(Material shown Opens)
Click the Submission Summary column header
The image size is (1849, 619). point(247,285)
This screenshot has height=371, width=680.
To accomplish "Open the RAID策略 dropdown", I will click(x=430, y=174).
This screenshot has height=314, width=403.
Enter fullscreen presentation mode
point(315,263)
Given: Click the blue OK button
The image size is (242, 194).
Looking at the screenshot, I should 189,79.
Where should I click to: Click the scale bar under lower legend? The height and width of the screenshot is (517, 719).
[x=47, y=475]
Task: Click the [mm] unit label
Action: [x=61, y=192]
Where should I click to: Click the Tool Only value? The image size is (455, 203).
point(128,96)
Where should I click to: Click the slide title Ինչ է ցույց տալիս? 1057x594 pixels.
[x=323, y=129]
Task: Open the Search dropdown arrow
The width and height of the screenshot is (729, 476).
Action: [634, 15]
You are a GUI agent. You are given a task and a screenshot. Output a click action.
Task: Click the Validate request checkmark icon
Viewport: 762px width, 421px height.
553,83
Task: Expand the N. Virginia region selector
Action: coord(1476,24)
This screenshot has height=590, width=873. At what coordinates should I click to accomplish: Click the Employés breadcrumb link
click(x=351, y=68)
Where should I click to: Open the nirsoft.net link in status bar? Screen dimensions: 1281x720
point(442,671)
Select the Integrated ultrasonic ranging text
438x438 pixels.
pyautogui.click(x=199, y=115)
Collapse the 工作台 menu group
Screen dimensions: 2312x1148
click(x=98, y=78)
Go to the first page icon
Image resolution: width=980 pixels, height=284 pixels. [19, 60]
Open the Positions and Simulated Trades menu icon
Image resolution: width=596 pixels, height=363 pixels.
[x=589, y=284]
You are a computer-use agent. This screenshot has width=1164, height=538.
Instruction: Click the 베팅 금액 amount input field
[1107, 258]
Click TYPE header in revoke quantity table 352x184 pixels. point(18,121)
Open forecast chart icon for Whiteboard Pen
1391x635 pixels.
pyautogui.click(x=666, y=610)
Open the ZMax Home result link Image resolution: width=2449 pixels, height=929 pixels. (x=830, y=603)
(Material shown Closes)
An answer is complete only when it holds every line above containing the string "agent".

** Task answer **
You are a GUI agent. You are given a task and a screenshot. Output a click action.
You are a computer-use agent. This screenshot has width=1164, height=538.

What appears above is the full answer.